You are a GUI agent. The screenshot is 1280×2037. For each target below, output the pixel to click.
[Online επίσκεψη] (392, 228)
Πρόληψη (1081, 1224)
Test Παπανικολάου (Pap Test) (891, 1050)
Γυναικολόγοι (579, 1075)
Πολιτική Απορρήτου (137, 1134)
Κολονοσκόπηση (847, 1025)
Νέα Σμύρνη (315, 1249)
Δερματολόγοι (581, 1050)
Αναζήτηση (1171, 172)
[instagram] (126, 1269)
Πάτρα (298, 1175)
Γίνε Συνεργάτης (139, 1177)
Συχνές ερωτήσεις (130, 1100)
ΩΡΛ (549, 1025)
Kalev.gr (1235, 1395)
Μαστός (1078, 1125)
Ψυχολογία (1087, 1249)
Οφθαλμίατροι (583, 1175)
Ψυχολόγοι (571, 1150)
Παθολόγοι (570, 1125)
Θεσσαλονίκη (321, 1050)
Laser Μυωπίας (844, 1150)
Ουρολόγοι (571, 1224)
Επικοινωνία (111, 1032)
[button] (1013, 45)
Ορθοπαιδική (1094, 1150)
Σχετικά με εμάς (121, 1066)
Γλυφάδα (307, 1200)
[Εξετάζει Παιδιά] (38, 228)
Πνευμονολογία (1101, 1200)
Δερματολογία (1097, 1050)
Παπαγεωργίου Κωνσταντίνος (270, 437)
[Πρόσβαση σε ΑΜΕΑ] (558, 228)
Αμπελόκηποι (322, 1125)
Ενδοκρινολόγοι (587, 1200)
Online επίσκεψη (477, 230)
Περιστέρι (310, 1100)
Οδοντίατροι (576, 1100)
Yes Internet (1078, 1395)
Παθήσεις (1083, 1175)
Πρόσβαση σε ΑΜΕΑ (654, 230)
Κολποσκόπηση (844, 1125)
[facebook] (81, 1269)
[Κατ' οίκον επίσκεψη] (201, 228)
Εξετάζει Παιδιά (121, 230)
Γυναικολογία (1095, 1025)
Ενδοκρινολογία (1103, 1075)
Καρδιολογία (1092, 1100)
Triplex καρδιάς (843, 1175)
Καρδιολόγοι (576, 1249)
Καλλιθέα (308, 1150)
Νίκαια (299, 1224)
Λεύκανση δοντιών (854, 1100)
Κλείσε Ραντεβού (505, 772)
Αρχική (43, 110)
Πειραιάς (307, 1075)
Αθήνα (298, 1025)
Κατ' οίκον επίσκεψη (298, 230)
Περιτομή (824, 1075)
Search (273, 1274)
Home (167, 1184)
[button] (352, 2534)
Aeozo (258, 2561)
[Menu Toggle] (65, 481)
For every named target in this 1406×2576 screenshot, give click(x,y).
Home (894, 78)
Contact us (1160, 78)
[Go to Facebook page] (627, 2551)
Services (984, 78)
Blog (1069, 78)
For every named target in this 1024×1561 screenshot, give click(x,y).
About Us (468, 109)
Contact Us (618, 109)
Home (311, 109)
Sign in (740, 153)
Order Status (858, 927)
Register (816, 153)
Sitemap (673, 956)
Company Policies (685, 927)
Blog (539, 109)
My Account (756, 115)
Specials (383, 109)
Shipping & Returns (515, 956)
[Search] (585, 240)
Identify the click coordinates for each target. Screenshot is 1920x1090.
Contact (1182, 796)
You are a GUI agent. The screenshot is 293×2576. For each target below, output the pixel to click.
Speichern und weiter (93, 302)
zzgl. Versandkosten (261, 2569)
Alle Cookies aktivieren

══════

Task objective
Take the line containing "Home (311, 109)" and every line after it up to the last line of the listing, and output them exactly, with nothing else.

The answer
Home (311, 109)
Sign in (740, 153)
Order Status (858, 927)
Register (816, 153)
Sitemap (673, 956)
Company Policies (685, 927)
Blog (539, 109)
My Account (756, 115)
Specials (383, 109)
Shipping & Returns (515, 956)
[Search] (585, 240)
Identify the click coordinates for each target. Screenshot is 1920x1090.
Contact (1182, 796)
You are a GUI agent. The screenshot is 293×2576. For each target below, output the pixel to click.
Speichern und weiter (93, 302)
zzgl. Versandkosten (261, 2569)
Alle Cookies aktivieren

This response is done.